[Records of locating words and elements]
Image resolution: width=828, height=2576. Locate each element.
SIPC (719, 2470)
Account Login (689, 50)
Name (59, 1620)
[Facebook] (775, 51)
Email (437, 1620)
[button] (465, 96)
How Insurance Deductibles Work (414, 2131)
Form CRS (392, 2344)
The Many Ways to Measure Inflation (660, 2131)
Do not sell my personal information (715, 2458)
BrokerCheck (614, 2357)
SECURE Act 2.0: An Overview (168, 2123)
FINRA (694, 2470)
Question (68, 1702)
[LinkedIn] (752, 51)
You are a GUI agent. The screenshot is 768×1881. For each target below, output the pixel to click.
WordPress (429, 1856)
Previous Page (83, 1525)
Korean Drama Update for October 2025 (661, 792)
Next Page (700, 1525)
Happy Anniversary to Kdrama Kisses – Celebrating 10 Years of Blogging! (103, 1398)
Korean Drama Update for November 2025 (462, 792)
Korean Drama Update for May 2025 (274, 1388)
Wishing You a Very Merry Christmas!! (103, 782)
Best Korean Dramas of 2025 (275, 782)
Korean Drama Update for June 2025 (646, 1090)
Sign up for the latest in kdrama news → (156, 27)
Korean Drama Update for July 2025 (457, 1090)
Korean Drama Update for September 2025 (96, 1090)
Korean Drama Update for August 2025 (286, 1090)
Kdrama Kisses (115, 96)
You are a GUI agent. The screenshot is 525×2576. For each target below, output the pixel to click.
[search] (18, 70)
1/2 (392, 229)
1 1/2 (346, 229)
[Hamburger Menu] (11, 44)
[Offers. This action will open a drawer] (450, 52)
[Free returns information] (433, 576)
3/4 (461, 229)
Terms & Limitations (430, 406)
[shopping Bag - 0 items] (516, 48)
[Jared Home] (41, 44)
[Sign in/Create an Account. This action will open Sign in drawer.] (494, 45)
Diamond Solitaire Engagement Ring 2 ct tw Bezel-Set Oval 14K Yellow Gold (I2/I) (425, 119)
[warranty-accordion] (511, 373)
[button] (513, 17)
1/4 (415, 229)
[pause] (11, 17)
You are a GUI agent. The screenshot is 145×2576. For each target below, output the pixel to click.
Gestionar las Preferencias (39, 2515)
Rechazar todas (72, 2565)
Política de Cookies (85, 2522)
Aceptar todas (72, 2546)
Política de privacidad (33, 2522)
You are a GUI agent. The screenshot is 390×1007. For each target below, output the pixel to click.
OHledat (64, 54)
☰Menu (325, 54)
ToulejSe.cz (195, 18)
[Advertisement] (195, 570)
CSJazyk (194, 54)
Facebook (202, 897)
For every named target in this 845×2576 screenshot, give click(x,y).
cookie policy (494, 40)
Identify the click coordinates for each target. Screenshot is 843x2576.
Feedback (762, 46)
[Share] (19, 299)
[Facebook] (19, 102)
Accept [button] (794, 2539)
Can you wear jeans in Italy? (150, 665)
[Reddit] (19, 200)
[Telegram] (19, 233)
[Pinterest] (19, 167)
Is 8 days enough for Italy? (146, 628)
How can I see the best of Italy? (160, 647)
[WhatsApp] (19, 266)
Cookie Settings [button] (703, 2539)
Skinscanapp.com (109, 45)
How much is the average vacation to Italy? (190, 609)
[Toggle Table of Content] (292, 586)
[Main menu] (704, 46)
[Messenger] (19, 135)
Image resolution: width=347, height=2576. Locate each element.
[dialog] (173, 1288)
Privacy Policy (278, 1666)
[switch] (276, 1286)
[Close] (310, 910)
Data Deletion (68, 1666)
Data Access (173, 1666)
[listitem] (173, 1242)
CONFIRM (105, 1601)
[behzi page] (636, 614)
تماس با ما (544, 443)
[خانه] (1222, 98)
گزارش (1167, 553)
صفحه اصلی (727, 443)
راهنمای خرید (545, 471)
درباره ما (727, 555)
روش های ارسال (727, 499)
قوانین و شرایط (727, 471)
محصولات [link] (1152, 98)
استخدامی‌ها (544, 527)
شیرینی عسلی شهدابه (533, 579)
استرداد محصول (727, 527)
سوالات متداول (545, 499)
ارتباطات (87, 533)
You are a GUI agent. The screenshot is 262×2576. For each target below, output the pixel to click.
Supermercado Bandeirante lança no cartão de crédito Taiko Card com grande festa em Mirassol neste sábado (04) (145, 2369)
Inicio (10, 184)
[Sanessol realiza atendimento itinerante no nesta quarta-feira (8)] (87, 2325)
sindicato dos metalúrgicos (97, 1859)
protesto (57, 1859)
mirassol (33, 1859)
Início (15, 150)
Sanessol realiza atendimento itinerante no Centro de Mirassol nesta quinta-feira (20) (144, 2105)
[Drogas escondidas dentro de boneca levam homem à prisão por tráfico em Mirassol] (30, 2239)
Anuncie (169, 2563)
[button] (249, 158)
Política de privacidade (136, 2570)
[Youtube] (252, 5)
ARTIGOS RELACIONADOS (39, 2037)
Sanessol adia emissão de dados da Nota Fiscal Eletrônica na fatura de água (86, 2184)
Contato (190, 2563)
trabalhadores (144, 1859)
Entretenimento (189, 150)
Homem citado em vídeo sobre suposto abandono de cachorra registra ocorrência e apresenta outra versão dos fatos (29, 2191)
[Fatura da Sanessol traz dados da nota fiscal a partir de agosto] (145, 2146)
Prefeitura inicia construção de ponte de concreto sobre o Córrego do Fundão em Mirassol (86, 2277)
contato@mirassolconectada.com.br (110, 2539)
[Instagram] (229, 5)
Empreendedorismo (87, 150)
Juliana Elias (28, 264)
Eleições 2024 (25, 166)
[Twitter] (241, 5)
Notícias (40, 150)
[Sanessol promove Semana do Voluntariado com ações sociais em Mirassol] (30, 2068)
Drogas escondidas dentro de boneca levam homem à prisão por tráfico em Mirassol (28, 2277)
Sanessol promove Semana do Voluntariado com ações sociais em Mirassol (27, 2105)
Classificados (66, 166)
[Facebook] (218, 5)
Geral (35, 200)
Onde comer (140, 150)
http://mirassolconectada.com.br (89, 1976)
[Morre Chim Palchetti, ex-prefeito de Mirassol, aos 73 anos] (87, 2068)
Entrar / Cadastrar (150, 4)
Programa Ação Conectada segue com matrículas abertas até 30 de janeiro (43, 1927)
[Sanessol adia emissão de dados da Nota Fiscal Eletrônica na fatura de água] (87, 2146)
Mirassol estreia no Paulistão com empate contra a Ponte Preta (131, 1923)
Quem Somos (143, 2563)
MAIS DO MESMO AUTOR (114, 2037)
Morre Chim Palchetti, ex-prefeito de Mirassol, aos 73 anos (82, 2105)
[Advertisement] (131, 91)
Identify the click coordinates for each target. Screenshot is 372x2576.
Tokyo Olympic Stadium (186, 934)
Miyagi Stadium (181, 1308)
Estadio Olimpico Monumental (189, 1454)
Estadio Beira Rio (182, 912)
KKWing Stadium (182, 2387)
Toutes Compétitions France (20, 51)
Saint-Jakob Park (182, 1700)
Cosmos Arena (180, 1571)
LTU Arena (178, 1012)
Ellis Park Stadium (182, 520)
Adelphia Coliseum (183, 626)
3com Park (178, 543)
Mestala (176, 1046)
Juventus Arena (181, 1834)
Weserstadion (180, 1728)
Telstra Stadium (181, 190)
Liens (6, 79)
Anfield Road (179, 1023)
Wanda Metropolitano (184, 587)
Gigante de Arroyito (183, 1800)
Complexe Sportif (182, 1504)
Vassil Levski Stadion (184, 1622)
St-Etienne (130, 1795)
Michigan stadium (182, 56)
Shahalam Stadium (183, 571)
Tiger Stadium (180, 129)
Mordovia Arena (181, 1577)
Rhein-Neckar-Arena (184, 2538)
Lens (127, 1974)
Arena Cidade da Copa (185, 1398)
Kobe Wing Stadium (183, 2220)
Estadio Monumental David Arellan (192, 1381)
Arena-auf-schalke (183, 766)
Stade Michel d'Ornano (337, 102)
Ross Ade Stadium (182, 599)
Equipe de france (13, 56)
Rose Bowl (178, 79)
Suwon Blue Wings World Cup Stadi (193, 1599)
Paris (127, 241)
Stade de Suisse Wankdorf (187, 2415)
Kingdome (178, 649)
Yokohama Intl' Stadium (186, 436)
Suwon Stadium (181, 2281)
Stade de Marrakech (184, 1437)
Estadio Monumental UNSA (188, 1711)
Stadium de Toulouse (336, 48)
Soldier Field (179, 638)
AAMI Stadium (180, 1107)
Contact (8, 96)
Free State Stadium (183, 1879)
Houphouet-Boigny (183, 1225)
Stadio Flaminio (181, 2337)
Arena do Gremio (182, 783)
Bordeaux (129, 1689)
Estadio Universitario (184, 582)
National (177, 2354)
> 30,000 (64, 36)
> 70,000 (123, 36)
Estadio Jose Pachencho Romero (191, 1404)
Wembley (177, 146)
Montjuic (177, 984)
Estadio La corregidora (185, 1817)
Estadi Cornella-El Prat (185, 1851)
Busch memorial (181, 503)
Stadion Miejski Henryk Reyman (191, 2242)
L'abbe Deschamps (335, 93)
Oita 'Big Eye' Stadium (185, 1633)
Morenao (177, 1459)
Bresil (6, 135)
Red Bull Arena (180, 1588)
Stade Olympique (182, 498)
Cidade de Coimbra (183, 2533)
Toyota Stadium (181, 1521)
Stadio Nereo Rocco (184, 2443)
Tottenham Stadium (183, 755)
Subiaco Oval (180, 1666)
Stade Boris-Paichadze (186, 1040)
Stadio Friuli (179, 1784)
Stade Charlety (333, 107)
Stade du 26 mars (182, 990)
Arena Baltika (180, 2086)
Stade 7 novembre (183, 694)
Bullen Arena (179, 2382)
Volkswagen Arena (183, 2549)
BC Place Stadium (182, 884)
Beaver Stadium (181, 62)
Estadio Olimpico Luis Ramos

PROBLEM REQUIREMENTS:
Copy the lines of the listing word for word, from the line containing "Arena Cidade da Copa (185, 1398)" through the line containing "30,000 (64, 36)", with both of those lines included.

EXERCISE SOLUTION:
Arena Cidade da Copa (185, 1398)
Kobe Wing Stadium (183, 2220)
Estadio Monumental David Arellan (192, 1381)
Arena-auf-schalke (183, 766)
Stade Michel d'Ornano (337, 102)
Ross Ade Stadium (182, 599)
Equipe de france (13, 56)
Rose Bowl (178, 79)
Suwon Blue Wings World Cup Stadi (193, 1599)
Paris (127, 241)
Stade de Suisse Wankdorf (187, 2415)
Kingdome (178, 649)
Yokohama Intl' Stadium (186, 436)
Suwon Stadium (181, 2281)
Stade de Marrakech (184, 1437)
Estadio Monumental UNSA (188, 1711)
Stadium de Toulouse (336, 48)
Soldier Field (179, 638)
AAMI Stadium (180, 1107)
Contact (8, 96)
Free State Stadium (183, 1879)
Houphouet-Boigny (183, 1225)
Stadio Flaminio (181, 2337)
Arena do Gremio (182, 783)
Bordeaux (129, 1689)
Estadio Universitario (184, 582)
National (177, 2354)
> 30,000 (64, 36)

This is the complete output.